In a nutshell, Seaspan acquires or contracts to have built some of the largest containerships in the world. These ships are capable of carrying between 4250 and 8500 TEU containers. To put this into perspective, an 8500 TEU vessel costs over $100 million to build and is over 1000 feet long. This is the equivalent of three and a half football fields. Seaspan then leases these ships out to well-established liner operators under long-term fixed-rate charters.
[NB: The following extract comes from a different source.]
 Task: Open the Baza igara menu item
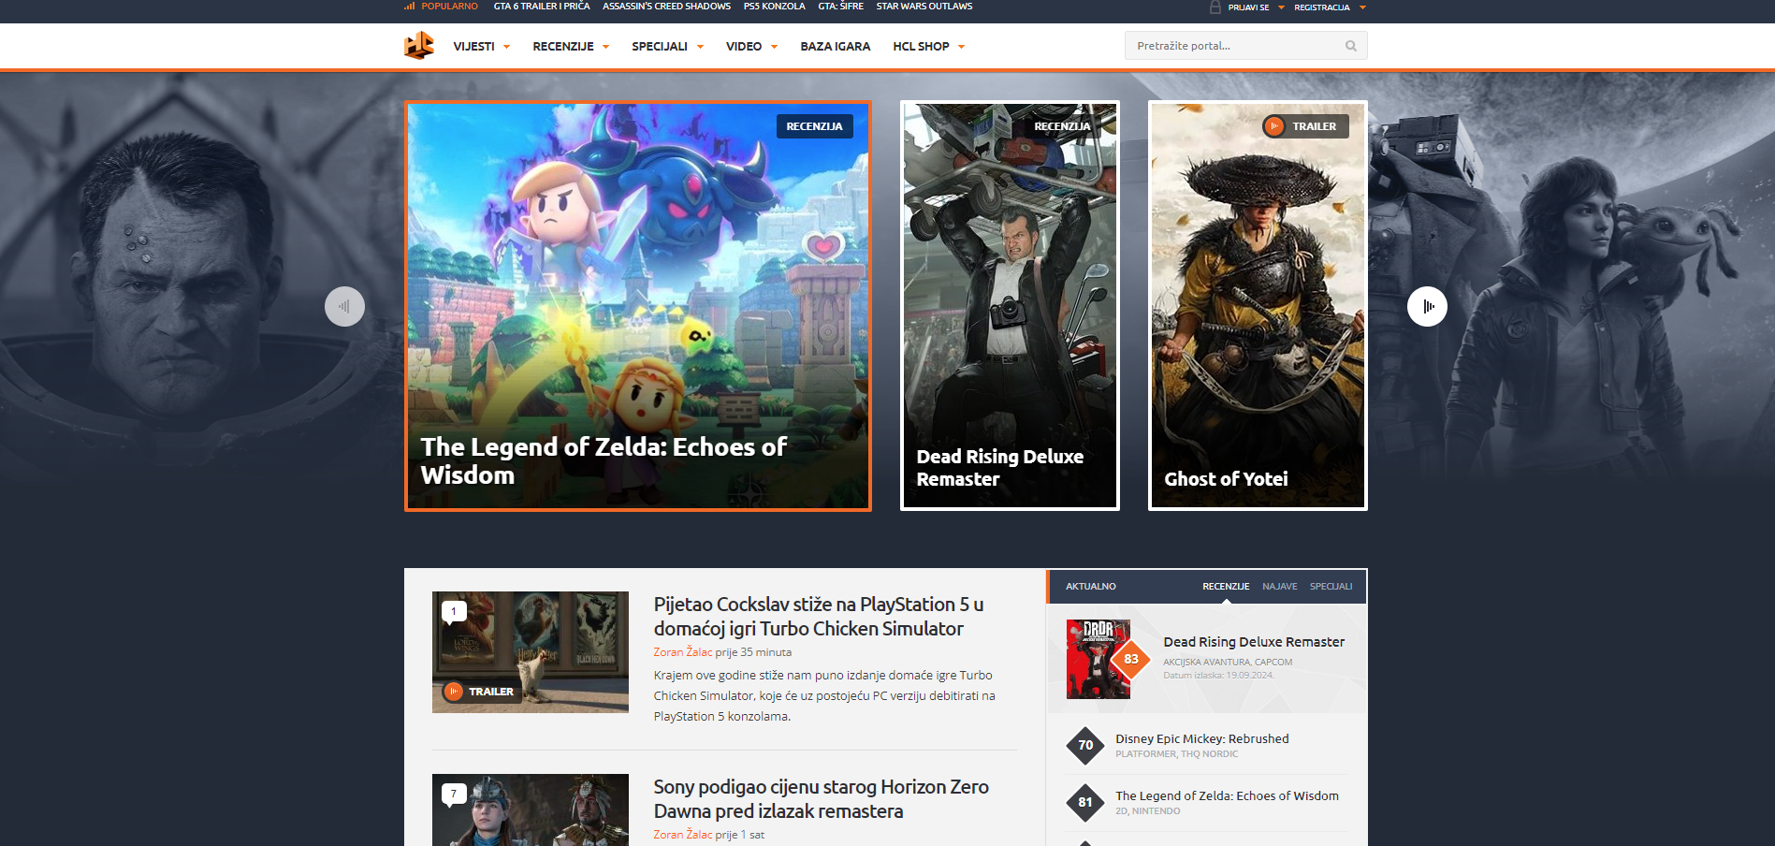pos(835,47)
Given the fixed rate, long term nature of its charters, Seaspan enjoys a highly predictable, steady stream of cash flow. This year, it will pay out approximately 85% or $1.70 per share to shareholders as dividends. Based on its current share price of around $22, this represents an attractive yield of 7.7%. Further, as Seaspan acquires or contracts to build more ships in the coming years, we expect this dividend to grow. In fact, with 24 vessels coming on line over the next 3 years, we believe Seaspan will have the capacity to pay a dividend of $2.25 per share by 2008.
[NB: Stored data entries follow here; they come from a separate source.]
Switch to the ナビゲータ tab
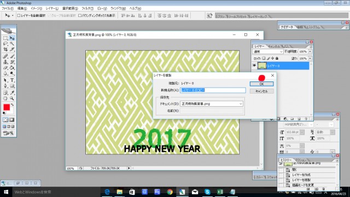The image size is (350, 197). tap(287, 27)
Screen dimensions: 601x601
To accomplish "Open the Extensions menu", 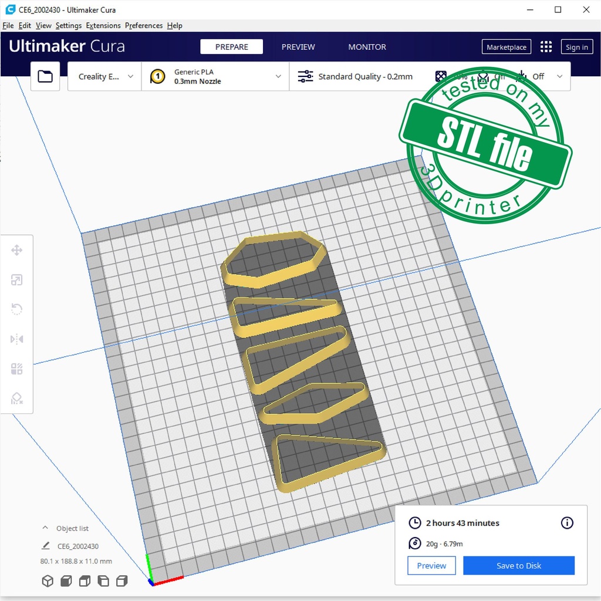I will tap(103, 26).
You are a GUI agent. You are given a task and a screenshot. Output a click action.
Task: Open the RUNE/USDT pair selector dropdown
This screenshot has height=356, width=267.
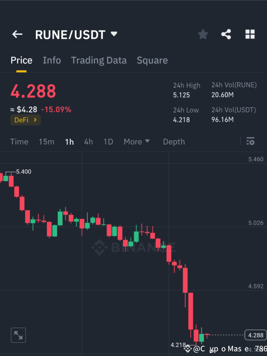tap(114, 34)
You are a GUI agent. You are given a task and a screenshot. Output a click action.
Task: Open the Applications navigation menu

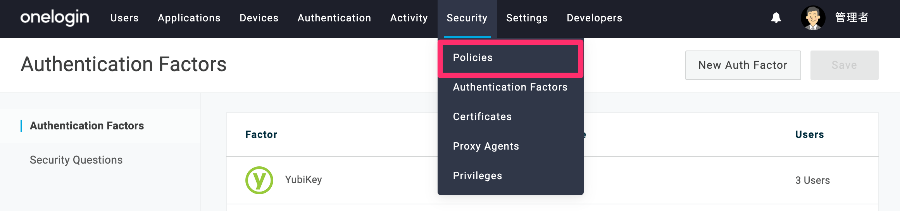189,18
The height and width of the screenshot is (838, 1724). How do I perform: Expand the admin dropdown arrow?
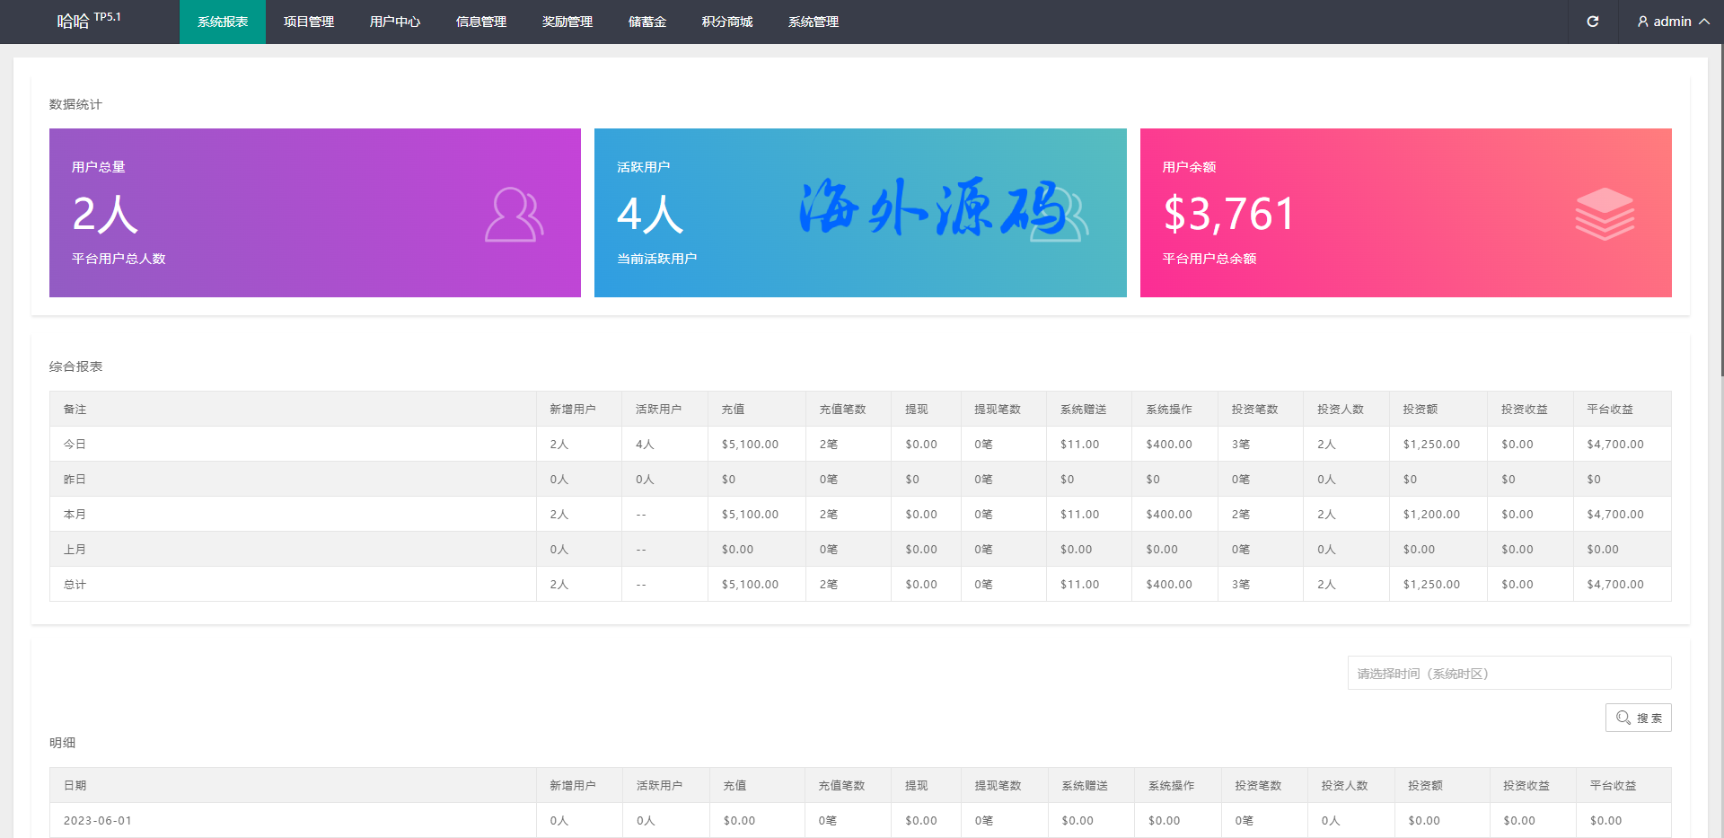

It should also be noted that as net asset value buyers, we calculate that Seaspan is currently trading below the replacement value of its fleet. The current cost to build a containership runs at approximately $17,000 per TEU. At this level, Seaspan’s fleet would be valued at close to $1.5 billion. This results in an NAV per share of approximately $32, a 45% premium to its current price. Given the growth in Seaspan’s fleet and the successful execution of its business strategy, we feel the announcement of a dividend increase and recognition of its discount to NAV could eventually result in meaningful share price appreciation.